Areaware, the 22-year-old design brand, announced its closure back in February, bidding farewell to its dedicated fan base and selling off the last of its quirky home goods in a series of final sales.
Just three months later, though, the brand is getting a surprising second chance: Today, the puzzle company Piecework is announcing its acquisition of Areaware for an undisclosed sum.
Piecework, founded in 2019 by Rachel Hochhauser and Jena Wolfe, plans to keep Areaware’s name, website, and socials separate, and will maintain the two as distinct sister brands. According to Hochhauser, who will serve as Areaware’s chief brand officer, the idea to acquire Areaware was completely serendipitous.

“It stemmed half from our genuine enthusiasm for Areaware and what it means to the design community. The other half was that there’s a genuine business case for it on our end,” Hochhauser says.
Piecework, she explains, is in a growth phase—and it’s been looking to build out its SKUs beyond puzzles. Areaware’s existing brand platform, relationships with independent artists, and manufacturers will give Piecework a solid foundation to pursue that goal—but hopefully in a more sustainable format.
“I think it’s one of those really nice small business stories of something that happened really fluidly,” Hochhauser says. “It’s not part of a broader rollup strategy for us—it’s just something that felt like kismet.”
Keep the creative. Rework how it’s made
After Areaware announced its closure, the brand went through all the motions of shutting down: The company laid off its staff, wrote a farewell post on Instagram, and held multiple sales to move out final inventory.
Areaware’s cofounder, Noel Wiggins, explained to Fast Company at the time that the closure came due to difficulties with its business model and the added strain of tariffs.

Areaware primarily operated by licensing and manufacturing pieces from independent designers. That offered smaller artists major exposure, but, because the company produced such a variety of materially different goods in small batches, it was difficult to scale. Product development was time consuming and expensive, profits vacillated wildly, and, ultimately, tariffs were the final straw. “It is not a great business model. It’s a wonderful creative model,” Wiggins said at the time.

────────────────

### Exercise
Retype the passage from the Areaware article above between "Piecework, founded in" and "more sustainable format.", inclusive. The listing that comes next has nothing to do with the article about Areaware.

### Provided material
────────────────

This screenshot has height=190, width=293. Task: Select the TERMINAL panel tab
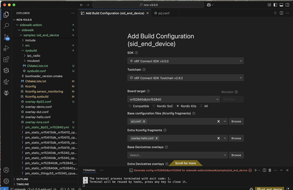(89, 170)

────────────────

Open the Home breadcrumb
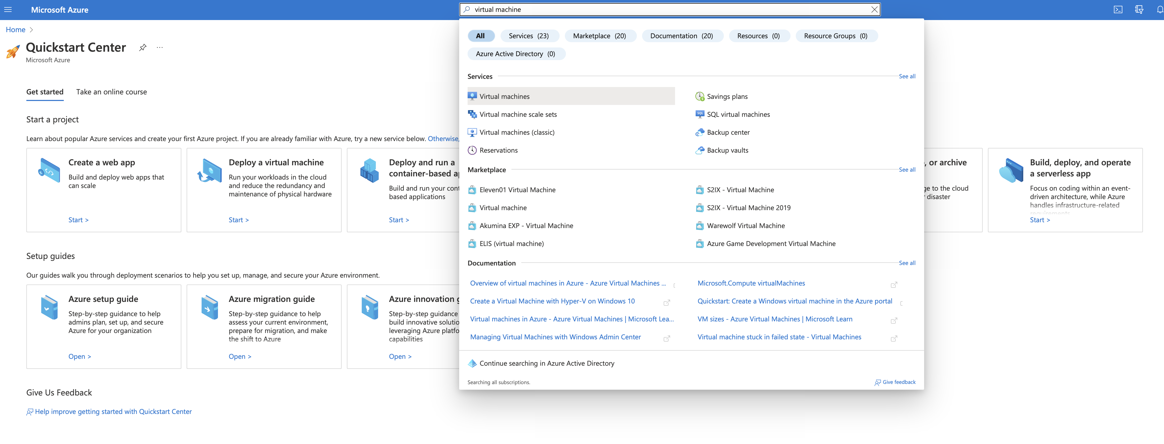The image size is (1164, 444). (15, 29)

────────────────

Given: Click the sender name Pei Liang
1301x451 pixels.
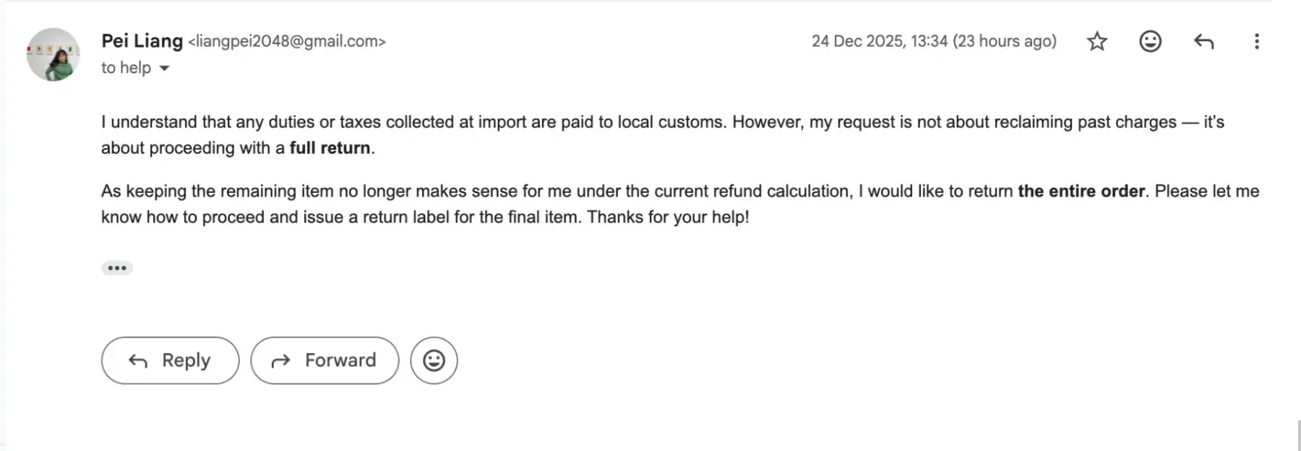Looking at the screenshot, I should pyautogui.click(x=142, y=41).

────────────────

### Output below
Piecework, founded in 2019 by Rachel Hochhauser and Jena Wolfe, plans to keep Areaware’s name, website, and socials separate, and will maintain the two as distinct sister brands. According to Hochhauser, who will serve as Areaware’s chief brand officer, the idea to acquire Areaware was completely serendipitous.

“It stemmed half from our genuine enthusiasm for Areaware and what it means to the design community. The other half was that there’s a genuine business case for it on our end,” Hochhauser says.
Piecework, she explains, is in a growth phase—and it’s been looking to build out its SKUs beyond puzzles. Areaware’s existing brand platform, relationships with independent artists, and manufacturers will give Piecework a solid foundation to pursue that goal—but hopefully in a more sustainable format.